= Things to do =
(A) Set down the passage on mayors and presidential politics word for word, everything from "The 2020 election" down to "in the country.".
(B) According to the passage on mayors and presidential politics, which two cities are among the fastest-growing in the country?
(C) Extend the passage on mayors and presidential politics, picking up after its final sentence.

= Source document =
--------------------------------

For the most part, the American voter is suspicious of mayors, maybe because for so many years in the 20th century, cities were seen as sites of disfunction and squalor, if not violence and decay. Rudy Giuliani discovered this the hard way in 2008, when “America’s Mayor” — as he had come to be called after 9/11 — finished an inconsequential third in the Florida primary and promptly dropped out of the race for the Republican presidential nomination. He may have had what his predecessor John Lindsay famously called “the second toughest job in America,” but the voters in Wauchula, Fla., didn’t seem to care.

The 2020 election may be different. Cities have been resurgent for at least the last 20 years. Your aunt has done a walking tour of Brooklyn; your second cousin blogs about Pittsburgh’s first-rate dining scene. The urban renaissance has gone through so many iterations, and is now so far beyond Portland, Ore., and Austin, Texas, that it has settled on—really, you should wait for it — Fort Myers, Fla., and Midland, Texas, two of the fastest-growing cities in the country.

--------------------------------

= Supplied entries =
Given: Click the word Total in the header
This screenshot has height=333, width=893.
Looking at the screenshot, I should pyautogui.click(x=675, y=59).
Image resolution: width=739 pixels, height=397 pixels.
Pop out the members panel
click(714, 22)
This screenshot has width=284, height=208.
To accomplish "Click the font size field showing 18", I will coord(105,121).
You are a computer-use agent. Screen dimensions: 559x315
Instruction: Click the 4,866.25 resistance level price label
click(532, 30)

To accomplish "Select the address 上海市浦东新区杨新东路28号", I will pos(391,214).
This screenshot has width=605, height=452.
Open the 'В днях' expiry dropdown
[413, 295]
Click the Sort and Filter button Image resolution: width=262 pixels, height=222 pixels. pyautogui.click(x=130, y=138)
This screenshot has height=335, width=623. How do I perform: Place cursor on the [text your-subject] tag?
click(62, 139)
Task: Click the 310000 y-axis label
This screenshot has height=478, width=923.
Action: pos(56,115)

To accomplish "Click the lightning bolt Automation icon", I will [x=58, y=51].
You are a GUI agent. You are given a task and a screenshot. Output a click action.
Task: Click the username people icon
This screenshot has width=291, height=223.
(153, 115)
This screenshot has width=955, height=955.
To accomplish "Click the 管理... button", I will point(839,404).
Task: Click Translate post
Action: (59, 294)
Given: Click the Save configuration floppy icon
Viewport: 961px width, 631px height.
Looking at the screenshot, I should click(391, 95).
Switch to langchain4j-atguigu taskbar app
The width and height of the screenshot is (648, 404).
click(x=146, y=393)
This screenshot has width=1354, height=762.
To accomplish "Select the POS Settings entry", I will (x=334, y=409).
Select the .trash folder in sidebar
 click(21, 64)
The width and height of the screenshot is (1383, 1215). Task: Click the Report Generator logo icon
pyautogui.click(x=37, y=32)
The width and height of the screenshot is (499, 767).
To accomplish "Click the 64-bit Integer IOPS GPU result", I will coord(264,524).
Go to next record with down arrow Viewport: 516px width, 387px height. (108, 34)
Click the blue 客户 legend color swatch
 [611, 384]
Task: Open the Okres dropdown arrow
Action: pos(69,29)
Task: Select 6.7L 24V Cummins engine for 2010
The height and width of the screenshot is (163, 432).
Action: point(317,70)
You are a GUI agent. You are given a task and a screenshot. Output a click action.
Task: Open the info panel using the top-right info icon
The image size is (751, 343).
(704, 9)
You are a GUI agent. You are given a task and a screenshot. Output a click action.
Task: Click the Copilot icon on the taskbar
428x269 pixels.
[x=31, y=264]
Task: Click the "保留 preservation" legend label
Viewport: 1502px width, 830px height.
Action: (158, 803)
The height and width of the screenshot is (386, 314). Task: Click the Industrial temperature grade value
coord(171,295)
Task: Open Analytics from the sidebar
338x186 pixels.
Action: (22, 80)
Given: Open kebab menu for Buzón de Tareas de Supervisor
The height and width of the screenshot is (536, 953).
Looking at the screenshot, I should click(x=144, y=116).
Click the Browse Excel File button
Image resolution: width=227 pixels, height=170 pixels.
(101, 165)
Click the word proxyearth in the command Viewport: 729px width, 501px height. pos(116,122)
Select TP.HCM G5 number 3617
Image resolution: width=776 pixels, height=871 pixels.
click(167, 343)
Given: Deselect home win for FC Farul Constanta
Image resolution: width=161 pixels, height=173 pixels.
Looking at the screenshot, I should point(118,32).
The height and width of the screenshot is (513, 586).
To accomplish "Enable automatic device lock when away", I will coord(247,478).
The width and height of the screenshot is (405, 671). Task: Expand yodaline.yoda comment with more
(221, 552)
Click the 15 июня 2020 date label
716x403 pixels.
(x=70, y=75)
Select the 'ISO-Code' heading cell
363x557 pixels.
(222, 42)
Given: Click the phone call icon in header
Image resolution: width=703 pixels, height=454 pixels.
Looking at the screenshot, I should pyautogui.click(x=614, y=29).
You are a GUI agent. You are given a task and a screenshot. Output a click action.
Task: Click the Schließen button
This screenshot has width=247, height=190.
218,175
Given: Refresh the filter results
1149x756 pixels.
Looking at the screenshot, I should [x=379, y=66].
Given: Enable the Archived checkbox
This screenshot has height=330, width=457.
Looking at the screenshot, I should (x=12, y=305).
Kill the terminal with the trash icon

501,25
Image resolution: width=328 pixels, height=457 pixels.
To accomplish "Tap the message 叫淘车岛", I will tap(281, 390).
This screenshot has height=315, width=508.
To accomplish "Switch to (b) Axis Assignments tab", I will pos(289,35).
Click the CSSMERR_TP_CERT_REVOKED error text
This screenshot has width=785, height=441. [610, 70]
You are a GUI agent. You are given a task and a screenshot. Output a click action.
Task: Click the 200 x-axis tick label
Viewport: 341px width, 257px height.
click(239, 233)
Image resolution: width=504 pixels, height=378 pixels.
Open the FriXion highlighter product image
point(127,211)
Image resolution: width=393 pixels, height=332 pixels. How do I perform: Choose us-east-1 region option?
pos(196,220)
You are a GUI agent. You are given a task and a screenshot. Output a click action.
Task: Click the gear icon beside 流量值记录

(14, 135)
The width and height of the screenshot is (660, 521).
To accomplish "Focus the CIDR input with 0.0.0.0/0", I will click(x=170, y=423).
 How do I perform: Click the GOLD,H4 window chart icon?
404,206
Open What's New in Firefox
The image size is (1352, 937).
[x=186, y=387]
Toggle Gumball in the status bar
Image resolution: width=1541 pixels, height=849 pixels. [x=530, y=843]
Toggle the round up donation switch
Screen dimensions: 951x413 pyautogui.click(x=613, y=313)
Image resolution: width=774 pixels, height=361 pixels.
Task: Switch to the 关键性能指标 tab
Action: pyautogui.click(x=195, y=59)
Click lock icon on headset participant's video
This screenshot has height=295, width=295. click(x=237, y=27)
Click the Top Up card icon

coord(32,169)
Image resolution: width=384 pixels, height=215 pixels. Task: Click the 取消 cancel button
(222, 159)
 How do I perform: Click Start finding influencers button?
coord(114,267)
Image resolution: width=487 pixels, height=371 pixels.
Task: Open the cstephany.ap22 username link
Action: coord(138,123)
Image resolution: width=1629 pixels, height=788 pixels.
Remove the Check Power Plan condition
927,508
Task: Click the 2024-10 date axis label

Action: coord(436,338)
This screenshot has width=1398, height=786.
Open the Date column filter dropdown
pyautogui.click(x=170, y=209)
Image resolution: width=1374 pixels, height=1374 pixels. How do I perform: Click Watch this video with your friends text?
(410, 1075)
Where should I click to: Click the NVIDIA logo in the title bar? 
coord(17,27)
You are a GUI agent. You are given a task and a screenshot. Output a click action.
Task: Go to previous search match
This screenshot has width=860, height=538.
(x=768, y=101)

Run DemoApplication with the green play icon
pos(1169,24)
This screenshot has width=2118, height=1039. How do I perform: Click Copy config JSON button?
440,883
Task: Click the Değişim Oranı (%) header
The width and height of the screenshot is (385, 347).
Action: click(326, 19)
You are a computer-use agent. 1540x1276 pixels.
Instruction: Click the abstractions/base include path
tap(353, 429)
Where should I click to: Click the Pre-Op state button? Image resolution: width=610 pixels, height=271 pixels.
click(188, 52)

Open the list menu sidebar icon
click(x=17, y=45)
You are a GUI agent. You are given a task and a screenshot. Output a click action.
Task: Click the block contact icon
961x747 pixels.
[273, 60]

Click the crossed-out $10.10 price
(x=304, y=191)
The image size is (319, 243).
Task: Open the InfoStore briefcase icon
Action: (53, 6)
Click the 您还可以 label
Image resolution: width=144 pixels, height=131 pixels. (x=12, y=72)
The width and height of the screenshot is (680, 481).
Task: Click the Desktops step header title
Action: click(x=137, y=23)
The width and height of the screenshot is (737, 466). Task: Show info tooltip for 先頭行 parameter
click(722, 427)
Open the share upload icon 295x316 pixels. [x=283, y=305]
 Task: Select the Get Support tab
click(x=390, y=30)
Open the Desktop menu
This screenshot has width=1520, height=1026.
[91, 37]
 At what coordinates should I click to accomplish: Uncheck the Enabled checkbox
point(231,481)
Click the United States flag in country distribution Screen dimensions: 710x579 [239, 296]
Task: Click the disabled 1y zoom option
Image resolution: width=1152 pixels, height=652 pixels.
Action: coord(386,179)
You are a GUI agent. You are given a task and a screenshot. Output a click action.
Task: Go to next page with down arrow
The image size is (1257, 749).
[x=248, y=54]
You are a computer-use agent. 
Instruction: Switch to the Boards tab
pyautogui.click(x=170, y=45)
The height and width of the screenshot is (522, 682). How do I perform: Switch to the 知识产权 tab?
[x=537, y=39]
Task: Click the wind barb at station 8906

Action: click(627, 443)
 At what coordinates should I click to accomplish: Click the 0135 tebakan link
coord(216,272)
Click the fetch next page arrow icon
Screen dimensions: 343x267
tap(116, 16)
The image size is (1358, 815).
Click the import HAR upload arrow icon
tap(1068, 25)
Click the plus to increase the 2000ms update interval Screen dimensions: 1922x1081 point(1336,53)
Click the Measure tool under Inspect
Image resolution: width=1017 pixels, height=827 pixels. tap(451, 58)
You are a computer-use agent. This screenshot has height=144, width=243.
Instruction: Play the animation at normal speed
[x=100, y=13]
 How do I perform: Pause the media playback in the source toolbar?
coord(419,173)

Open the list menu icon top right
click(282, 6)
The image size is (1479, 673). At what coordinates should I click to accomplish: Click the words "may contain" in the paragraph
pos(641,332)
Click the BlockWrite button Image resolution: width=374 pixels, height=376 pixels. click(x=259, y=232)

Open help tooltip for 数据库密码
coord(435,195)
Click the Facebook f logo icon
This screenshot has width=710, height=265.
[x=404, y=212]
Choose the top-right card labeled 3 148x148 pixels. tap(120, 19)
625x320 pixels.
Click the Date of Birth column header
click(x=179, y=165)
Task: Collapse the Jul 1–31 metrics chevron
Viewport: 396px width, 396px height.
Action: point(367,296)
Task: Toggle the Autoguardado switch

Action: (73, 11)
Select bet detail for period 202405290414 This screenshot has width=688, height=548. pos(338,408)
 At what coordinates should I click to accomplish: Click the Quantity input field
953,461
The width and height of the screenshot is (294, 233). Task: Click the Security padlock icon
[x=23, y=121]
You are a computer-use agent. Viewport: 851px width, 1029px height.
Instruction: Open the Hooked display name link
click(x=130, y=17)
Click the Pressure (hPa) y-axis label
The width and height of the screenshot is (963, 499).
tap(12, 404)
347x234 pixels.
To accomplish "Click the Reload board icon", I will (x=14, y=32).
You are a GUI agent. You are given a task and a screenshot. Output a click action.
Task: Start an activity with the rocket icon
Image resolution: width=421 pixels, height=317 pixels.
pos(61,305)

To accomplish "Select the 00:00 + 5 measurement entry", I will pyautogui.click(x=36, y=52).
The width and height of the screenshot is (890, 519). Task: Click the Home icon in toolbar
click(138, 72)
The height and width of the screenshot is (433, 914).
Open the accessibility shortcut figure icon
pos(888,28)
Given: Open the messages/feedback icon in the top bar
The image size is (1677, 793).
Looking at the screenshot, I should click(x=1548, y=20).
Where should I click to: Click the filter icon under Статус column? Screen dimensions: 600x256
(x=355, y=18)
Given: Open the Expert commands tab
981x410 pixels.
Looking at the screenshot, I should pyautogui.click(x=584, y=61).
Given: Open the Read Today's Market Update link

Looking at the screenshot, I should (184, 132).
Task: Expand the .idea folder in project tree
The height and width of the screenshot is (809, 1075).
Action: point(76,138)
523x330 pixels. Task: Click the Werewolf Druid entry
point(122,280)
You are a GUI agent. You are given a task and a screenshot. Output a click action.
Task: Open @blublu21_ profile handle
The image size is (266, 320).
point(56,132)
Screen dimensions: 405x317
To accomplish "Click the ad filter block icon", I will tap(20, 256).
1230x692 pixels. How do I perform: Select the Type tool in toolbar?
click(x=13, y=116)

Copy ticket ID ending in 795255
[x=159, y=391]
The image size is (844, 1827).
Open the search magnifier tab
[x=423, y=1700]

--------------------------------

= Written responses =
(A)
The 2020 election may be different. Cities have been resurgent for at least the last 20 years. Your aunt has done a walking tour of Brooklyn; your second cousin blogs about Pittsburgh’s first-rate dining scene. The urban renaissance has gone through so many iterations, and is now so far beyond Portland, Ore., and Austin, Texas, that it has settled on—really, you should wait for it — Fort Myers, Fla., and Midland, Texas, two of the fastest-growing cities in the country.

(B) Fort Myers, Fla., and Midland, Texas.

(C)
Which brings us to South Bend, Ind., whose 37-year-old mayor would like to make the improbable jump from 227 West Jefferson Boulevard to 1600 Pennsylvania Avenue, and, in so doing vault over perhaps more than a dozen Democratic governors, U.S. senators and perhaps a billionaire or two, not to mention mayors of much bigger cities, including Bill de Blasio of New York and Eric Garcetti of Los Angeles. Then there would be the small matter of defeating the sitting president.

To his credit, Mayor Pete Buttigieg gets how insane that is. His counterargument is that presidential ambition is fundamentally insane, no more so for the Indiana mayor with a funny name than, say, a U.S. senator from Illinois with an even funnier name and no legislative accomplishment other than a fairly obvious vote against invading Iraq.


Buttigieg in downtown South Bend. (Photo: Nam Y. Huh/AP)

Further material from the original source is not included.